> _Instructions to follow_:
When a line of the listing below has the string "security" in it, copy that line.

> _Data shown_:
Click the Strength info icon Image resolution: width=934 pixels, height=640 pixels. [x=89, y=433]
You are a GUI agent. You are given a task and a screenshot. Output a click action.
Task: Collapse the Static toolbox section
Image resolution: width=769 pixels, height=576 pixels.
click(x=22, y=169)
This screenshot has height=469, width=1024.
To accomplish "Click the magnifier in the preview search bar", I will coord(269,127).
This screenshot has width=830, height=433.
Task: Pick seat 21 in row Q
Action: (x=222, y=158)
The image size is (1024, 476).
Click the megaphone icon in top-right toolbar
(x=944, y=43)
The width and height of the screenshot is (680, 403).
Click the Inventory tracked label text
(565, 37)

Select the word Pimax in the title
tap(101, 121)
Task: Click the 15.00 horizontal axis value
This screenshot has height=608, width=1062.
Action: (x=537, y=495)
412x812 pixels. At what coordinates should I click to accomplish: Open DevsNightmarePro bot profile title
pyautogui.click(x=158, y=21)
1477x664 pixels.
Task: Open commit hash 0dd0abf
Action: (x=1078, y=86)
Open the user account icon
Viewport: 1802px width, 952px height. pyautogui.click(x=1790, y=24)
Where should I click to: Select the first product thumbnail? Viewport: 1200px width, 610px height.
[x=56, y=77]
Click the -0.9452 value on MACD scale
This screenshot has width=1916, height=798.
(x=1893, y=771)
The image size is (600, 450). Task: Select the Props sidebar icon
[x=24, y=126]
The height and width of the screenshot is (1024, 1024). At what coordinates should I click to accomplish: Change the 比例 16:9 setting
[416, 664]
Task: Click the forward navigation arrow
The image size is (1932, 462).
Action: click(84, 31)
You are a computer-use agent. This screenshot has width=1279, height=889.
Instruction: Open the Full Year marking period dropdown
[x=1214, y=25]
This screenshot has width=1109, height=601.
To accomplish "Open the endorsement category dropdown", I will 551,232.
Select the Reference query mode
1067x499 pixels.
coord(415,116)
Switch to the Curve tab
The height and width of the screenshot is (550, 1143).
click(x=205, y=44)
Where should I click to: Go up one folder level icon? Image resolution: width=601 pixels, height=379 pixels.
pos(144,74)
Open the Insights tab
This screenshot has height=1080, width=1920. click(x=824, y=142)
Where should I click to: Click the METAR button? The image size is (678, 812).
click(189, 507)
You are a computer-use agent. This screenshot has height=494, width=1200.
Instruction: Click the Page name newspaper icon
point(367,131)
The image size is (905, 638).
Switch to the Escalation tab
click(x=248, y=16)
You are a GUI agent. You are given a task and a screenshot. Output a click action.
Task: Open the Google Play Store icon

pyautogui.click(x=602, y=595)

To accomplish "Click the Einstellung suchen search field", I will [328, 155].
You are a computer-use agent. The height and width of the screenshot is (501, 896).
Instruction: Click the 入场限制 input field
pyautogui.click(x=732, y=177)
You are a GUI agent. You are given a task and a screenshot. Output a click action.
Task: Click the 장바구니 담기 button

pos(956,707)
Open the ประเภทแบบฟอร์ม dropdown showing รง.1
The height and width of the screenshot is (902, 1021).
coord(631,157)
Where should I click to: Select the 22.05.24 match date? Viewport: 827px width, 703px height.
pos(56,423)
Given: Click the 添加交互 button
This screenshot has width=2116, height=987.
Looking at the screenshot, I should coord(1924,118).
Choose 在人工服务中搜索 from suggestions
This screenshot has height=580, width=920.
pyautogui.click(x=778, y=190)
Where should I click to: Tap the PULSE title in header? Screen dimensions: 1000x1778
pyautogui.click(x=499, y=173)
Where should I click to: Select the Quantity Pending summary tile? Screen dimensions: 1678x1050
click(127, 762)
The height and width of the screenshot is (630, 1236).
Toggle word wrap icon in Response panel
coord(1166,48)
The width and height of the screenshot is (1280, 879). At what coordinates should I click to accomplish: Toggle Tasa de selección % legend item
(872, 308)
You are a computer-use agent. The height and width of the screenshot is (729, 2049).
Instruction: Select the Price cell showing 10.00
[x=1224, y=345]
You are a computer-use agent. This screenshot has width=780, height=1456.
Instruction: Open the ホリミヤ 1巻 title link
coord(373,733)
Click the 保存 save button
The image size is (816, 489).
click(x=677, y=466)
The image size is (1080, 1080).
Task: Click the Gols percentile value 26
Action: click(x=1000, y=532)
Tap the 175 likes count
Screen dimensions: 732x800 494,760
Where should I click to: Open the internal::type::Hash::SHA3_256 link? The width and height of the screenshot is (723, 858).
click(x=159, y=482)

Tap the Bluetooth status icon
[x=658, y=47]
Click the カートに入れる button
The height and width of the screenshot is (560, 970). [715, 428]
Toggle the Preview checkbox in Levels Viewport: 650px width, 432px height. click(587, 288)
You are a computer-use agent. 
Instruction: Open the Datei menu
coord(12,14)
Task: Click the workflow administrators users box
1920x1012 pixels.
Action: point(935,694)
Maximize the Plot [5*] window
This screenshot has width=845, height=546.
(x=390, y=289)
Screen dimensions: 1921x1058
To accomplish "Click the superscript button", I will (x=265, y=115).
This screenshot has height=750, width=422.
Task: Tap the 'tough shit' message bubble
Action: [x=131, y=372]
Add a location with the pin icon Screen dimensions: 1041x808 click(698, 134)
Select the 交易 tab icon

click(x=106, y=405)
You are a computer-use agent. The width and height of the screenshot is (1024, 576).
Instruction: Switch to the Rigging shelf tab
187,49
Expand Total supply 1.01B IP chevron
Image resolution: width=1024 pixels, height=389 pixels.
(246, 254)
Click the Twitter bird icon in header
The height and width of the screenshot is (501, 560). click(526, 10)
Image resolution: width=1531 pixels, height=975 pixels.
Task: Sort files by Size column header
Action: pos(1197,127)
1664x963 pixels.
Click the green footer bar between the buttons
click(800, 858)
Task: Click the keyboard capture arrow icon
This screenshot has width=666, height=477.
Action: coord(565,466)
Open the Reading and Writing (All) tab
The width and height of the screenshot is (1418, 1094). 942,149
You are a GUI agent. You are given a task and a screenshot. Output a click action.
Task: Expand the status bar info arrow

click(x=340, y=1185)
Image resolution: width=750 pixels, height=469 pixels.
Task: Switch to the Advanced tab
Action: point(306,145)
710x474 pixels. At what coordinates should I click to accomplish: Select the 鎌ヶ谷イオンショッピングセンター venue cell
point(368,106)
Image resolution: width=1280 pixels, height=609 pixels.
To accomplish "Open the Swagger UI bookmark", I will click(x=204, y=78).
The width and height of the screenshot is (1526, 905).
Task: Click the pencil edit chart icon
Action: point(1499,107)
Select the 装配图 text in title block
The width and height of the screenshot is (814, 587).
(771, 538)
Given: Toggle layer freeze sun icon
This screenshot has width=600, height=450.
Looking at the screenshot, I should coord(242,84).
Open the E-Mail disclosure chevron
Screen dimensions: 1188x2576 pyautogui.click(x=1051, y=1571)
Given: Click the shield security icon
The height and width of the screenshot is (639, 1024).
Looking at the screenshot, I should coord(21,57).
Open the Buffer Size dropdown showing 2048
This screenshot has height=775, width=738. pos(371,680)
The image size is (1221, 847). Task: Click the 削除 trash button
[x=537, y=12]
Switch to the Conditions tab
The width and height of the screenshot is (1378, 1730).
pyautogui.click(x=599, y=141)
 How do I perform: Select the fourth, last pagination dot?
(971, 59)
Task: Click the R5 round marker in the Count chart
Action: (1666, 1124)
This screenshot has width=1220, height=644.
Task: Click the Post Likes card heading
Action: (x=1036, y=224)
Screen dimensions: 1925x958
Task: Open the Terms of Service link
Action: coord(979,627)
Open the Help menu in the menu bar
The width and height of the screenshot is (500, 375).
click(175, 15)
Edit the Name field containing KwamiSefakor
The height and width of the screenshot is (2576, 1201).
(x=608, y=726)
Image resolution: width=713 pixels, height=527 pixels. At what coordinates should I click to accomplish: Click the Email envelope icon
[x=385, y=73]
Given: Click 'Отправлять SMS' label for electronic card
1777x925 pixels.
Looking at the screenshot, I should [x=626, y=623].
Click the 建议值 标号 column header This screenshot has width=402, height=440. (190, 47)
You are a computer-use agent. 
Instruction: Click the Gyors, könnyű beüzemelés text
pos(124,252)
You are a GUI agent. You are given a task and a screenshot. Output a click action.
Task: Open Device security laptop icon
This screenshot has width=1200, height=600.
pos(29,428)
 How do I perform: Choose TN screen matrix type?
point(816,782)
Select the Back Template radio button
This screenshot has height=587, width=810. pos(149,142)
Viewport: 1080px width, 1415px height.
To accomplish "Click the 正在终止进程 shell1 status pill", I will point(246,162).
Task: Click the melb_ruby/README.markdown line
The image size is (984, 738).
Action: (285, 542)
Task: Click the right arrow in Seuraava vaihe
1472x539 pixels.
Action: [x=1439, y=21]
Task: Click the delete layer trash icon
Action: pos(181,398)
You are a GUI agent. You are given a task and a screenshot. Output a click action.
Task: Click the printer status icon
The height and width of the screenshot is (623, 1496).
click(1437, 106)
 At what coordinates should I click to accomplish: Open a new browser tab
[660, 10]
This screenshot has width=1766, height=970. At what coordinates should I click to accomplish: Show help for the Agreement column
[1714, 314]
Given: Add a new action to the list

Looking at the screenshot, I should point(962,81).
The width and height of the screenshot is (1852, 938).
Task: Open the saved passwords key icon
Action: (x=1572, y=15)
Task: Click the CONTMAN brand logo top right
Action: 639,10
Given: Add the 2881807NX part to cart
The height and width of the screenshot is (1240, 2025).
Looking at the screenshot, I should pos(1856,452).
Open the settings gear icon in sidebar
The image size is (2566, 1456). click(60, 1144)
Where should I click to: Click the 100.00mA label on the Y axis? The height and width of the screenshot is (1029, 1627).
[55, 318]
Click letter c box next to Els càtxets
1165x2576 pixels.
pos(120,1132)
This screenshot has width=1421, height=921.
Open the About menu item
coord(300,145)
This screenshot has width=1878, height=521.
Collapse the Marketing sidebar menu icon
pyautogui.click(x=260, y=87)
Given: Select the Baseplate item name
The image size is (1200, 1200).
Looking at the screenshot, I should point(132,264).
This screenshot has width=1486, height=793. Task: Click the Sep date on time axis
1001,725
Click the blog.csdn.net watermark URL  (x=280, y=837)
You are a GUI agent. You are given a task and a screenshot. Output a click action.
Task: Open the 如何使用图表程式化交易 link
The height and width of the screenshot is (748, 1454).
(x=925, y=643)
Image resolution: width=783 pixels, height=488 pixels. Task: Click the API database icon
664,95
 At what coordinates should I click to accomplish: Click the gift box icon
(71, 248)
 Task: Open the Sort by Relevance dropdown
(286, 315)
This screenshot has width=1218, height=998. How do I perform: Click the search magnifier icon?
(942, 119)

> _Your response_:
Given: Click the shield security icon
Task: Open Device security laptop icon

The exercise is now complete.